(Stored dataset items)
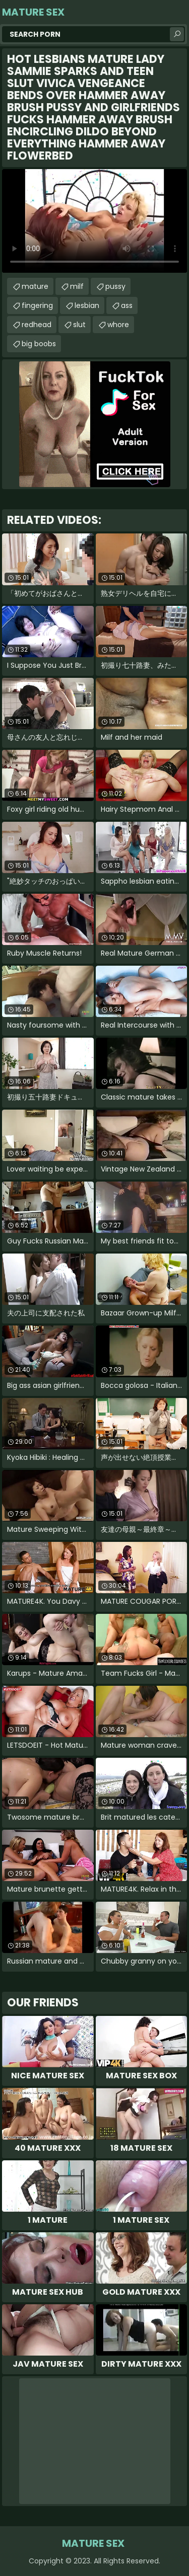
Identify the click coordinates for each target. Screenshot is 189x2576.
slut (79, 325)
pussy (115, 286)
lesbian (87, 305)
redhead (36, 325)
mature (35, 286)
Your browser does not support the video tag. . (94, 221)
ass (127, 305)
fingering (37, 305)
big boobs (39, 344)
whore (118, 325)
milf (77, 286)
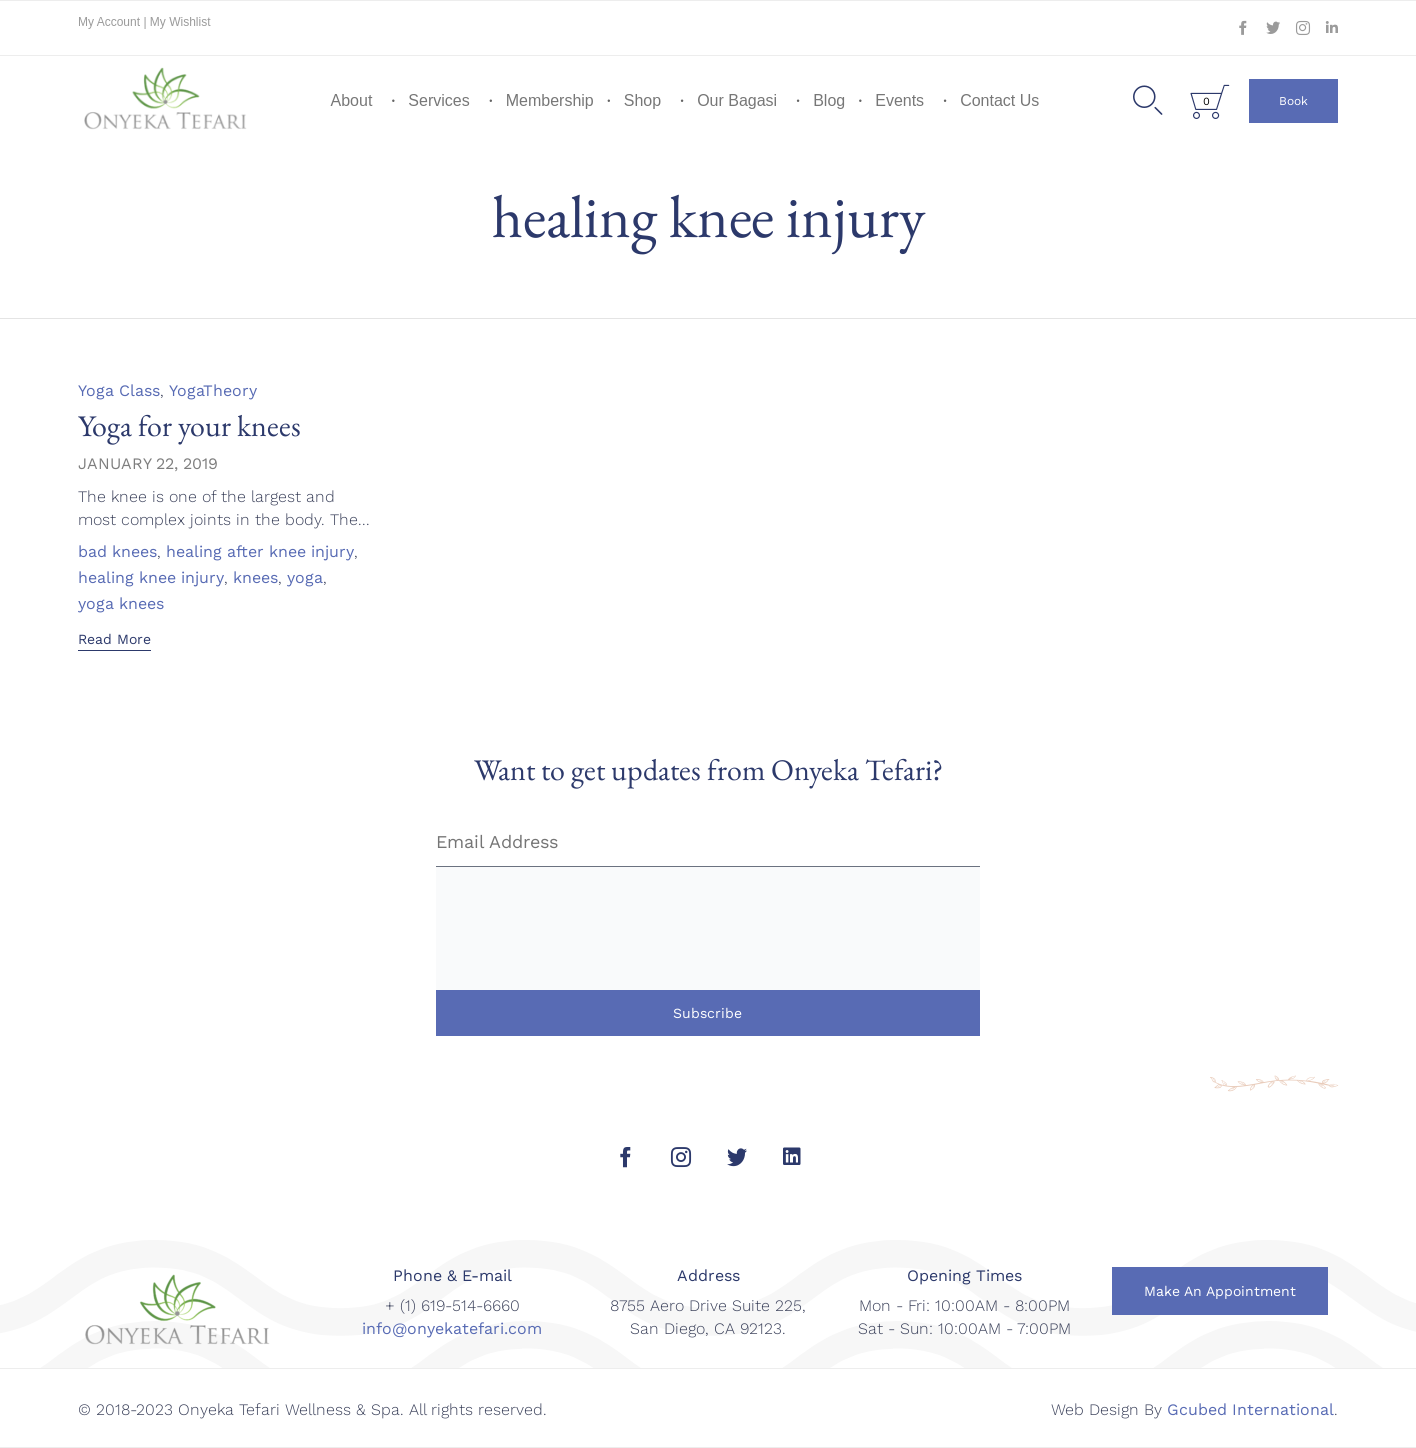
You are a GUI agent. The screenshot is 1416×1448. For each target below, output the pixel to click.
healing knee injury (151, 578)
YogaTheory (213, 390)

**EXERCISE**
Extract every line of the material above word for word, omitting the pictures.

**RIGHT ANSWER**
Identify the click coordinates for each target. Screenshot is 189x2576.
slut (79, 325)
pussy (115, 286)
lesbian (87, 305)
redhead (36, 325)
mature (35, 286)
Your browser does not support the video tag. . (94, 221)
ass (127, 305)
fingering (37, 305)
big boobs (39, 344)
whore (118, 325)
milf (77, 286)
You are a GUI agent. The screenshot is 1416×1448. For each target below, output the pixel to click.
healing knee injury (151, 578)
YogaTheory (213, 390)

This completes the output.